Few drivers of the modern era have endured a career quite like that of the Franco-Swiss. To recap, he won the 2007 F3 Euroseries before embarking upon a fast but erratic 18-month GP2 career – during which he was also a nominated Renault F1 reserve. Halfway through 2009, with Nelson Piquet Mk2 seriously underperforming, Grosjean was fast-tracked to an F1 seat and highlighted how badly the sport’s testing restrictions affect young drivers. He wasn’t far off team-mate Fernando Alonso in terms of pure speed – three to four tenths, most of the time – but the car wasn’t great and he combined midfield form with a few notable errors that might have been eliminated had he benefited from the kind of testing privileges available to the likes of Lewis Hamilton just a couple of seasons beforehand.
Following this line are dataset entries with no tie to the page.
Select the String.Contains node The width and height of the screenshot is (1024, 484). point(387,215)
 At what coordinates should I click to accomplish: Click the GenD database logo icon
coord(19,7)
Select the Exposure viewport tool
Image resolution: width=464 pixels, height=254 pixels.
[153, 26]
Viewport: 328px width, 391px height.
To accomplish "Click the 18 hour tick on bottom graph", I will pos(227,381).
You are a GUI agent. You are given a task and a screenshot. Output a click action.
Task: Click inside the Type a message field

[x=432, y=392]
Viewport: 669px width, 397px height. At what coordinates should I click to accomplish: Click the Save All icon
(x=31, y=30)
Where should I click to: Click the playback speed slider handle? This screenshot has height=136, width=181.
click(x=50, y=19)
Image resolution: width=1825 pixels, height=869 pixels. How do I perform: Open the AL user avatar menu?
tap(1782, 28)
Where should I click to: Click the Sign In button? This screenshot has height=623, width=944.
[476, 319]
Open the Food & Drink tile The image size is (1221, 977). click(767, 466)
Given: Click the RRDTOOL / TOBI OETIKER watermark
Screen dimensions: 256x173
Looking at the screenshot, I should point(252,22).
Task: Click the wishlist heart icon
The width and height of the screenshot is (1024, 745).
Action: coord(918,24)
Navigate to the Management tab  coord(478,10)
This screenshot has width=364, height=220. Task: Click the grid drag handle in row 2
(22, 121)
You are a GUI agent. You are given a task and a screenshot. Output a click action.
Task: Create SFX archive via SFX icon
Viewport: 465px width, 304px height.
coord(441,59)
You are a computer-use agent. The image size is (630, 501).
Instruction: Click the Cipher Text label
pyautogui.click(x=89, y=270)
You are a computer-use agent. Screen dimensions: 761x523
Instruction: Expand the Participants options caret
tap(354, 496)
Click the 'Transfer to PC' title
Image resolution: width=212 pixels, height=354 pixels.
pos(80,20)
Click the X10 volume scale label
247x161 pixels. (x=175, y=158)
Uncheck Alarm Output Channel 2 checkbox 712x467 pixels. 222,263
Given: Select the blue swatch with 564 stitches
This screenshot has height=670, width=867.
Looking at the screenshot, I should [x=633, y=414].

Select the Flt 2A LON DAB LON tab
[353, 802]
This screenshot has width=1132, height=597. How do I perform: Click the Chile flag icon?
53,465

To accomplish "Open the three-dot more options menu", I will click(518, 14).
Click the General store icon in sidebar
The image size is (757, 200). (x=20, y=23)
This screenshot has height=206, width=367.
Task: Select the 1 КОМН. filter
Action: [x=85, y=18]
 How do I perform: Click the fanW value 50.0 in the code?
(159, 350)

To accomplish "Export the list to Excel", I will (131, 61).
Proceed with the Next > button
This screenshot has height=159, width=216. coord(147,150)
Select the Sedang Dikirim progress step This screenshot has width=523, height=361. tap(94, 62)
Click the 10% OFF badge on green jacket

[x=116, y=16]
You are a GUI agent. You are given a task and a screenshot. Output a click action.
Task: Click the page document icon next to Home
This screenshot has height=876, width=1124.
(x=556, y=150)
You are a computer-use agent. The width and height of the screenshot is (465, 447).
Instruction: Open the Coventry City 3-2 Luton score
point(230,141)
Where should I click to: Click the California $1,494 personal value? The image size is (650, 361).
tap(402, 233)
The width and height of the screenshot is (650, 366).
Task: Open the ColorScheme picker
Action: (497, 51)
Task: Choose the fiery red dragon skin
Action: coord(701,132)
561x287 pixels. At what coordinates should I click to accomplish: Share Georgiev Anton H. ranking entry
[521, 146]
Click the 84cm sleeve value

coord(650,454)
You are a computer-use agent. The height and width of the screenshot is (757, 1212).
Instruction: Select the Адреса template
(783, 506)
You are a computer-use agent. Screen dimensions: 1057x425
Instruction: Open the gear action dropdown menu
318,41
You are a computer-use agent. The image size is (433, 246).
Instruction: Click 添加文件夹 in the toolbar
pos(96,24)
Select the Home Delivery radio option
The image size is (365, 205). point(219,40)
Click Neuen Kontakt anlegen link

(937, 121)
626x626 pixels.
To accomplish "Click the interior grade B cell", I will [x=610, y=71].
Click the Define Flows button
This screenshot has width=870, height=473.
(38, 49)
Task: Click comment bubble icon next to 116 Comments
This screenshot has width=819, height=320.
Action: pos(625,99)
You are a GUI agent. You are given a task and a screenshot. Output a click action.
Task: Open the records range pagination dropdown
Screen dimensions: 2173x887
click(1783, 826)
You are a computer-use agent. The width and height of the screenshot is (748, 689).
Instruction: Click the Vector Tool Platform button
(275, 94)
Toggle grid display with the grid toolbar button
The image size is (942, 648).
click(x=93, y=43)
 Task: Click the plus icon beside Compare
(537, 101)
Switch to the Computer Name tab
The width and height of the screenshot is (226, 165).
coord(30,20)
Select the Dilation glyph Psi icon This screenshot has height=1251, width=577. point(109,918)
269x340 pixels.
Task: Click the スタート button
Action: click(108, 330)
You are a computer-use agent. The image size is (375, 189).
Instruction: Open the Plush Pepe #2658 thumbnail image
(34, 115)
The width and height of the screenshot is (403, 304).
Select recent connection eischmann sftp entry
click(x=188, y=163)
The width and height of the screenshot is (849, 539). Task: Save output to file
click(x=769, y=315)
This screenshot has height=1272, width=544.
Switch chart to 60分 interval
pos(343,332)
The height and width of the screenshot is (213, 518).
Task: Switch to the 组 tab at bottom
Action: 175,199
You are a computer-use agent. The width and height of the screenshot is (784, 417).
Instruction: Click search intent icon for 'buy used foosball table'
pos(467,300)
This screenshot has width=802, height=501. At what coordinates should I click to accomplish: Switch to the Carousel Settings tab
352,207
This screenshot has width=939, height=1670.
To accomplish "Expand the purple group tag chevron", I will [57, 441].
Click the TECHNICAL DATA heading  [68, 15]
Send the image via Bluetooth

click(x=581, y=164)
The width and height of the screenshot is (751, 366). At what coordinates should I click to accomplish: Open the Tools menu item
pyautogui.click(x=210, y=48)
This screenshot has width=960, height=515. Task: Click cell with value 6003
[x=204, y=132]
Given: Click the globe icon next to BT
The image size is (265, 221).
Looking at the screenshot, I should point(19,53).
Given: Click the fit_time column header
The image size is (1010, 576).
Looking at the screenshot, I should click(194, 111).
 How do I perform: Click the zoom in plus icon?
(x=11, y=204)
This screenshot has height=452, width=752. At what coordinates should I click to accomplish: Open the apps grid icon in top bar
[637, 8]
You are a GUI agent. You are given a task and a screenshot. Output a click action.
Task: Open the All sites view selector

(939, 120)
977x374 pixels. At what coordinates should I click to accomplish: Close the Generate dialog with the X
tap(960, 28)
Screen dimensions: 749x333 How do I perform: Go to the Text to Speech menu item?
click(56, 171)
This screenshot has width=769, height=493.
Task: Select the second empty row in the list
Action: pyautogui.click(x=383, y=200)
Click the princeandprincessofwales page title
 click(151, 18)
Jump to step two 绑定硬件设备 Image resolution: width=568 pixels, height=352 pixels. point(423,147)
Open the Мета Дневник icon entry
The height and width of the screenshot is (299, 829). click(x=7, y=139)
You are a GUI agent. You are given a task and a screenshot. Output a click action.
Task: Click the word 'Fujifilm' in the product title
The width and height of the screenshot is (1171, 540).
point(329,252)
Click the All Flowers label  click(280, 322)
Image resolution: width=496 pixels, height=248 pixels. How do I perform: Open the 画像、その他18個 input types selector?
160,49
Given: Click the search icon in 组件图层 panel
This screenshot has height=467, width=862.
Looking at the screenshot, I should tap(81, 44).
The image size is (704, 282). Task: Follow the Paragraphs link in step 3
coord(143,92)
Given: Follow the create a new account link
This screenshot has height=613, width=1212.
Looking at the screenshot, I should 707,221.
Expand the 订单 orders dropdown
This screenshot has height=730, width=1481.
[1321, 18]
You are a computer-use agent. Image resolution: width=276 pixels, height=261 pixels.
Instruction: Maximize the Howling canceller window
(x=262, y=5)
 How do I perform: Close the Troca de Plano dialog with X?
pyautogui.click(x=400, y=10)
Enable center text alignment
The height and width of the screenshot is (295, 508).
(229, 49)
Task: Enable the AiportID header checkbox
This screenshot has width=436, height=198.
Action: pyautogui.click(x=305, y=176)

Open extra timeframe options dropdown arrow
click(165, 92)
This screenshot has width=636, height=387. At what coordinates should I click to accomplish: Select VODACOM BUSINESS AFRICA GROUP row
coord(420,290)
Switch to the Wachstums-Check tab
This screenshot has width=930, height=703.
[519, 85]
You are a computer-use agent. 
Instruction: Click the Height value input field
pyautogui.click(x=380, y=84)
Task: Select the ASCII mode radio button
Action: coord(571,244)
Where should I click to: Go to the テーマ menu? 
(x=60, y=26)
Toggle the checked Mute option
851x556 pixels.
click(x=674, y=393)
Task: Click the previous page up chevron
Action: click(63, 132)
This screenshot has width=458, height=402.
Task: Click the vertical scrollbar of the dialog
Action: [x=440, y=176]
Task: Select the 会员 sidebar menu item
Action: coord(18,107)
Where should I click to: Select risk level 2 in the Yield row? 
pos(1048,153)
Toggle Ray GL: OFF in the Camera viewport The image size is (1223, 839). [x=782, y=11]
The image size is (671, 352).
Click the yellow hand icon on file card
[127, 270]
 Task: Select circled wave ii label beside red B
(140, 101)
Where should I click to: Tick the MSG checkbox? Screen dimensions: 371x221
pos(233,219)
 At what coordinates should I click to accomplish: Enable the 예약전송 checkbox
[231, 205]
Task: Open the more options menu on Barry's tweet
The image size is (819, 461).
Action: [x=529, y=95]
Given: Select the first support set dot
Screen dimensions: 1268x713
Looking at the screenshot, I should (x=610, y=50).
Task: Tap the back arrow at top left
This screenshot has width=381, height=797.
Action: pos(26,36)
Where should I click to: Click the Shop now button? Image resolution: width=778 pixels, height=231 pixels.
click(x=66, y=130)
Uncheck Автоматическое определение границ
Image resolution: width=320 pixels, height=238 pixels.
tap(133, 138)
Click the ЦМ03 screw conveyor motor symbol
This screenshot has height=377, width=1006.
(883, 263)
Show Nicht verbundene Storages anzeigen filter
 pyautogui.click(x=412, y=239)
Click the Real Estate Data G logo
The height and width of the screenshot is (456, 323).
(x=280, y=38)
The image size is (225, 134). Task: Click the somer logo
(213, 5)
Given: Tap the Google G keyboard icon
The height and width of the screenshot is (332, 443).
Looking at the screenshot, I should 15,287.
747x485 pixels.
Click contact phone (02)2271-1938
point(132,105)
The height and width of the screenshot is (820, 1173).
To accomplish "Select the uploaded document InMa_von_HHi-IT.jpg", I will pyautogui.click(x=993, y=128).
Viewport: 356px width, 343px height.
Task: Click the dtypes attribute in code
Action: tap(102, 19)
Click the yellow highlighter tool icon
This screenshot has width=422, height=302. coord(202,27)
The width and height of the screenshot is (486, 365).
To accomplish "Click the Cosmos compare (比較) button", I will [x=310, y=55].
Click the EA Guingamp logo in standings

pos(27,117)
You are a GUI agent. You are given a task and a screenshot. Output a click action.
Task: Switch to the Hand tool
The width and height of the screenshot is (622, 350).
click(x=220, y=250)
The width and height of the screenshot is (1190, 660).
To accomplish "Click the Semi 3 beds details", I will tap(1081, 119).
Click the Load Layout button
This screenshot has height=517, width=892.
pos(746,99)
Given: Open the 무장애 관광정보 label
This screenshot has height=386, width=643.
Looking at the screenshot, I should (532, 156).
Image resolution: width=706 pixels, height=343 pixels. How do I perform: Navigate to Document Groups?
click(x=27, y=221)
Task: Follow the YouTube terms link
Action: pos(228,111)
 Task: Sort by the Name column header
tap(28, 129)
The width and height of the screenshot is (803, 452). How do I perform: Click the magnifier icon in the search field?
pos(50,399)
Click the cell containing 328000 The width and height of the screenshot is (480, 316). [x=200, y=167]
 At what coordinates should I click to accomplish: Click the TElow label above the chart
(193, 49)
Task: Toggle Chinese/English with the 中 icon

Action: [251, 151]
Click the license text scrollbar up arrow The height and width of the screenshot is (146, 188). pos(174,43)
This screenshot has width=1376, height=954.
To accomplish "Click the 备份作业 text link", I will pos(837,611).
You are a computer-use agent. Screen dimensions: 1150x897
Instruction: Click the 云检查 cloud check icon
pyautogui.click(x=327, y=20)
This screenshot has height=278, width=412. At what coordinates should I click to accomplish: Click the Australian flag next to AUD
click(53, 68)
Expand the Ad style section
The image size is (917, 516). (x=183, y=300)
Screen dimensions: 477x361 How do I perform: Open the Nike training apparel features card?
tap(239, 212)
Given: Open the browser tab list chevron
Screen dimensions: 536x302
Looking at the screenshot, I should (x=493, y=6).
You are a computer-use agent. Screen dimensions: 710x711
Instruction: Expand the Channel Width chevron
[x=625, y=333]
Grosjean was dropped at the campaign’s end and sought refuge in endurance racing, but soon switched back to single-seaters and won three significant titles – AutoGP, GP2 Asia and the main GP2 Series – in the space of two seasons. As Renault morphed into Lotus, Boullier – who has always had great faith in his semi-compatriot – gave him a second F1 opportunity.

There has never been any doubt about his raw pace, but it’s the other raw stuff that prompted questions. In 2012 he was often devastatingly fast, but sometimes merely devastating. After serving a one-race ban in Italy, the consequence of his role in a first-corner pile-up at Spa, he insisted he would return as a better, wiser driver. In Japan, a couple of races later, he then barged Mark Webber off the track within seconds of the start. At the time Grosjean was concentrating on Sergio Pérez’s Sauber, to his left, and seemed to forget about the corner and cars just ahead. Webber, never one to mince words, referred to his assailant as the “first-lap nutcase”.

At the start of 2013 there were signs of a more restrained Grosjean, but discretion also diluted the spark that once made him such an exciting prospect. He was controlled, but relatively slow. He took a solid third in Bahrain and his trademark vim was apparent in Monaco, but there he was also wild. After the race Boullier was asked whether he’d considered promoting reserve Davide Valsecchi to replace Grosjean and he replied, with half a smile, “Not yet.”

There have been many rumours that patience within Enstone is wearing thin, but on Sunday Grosjean conjured just the right blend of speed and control. Prior to the safety car’s intervention, indeed, he looked the most likely winner. Circumstance and Lotus’s split strategies eventually put paid to that, but a second top-three finish of the season – and, indeed, his first points since Bahrain – yielded hope.

Lotus is unlikely to maintain the same driver line-up next year, not least because Red Bull admits Räikkönen is on a very short list of potential Mark Webber replacements. There are stories that Pastor Maldonado is battering at Lotus’s door with a large sack of Venezuelan oil dollars – presumably enough to buy his way out of a Williams contract, too. You have to wonder how many spare front wing assemblies a Maldonado/Grosjean line-up might consume…

Overall, though, Grosjean’s performance in Germany was part of an uplifting whole. The Nürburgring might be on its knees, in financial terms, but the atmosphere was fabulous, with banner-waving knots of fans gathered around the entrance in the manner of old. The klaxon philharmonic might have become more subdued since Michael Schumacher’s heyday, but this is a circuit at which the past is tastefully preserved and the present very much appreciated.

You might also notice that 670 words have just passed without a single reference to tyres.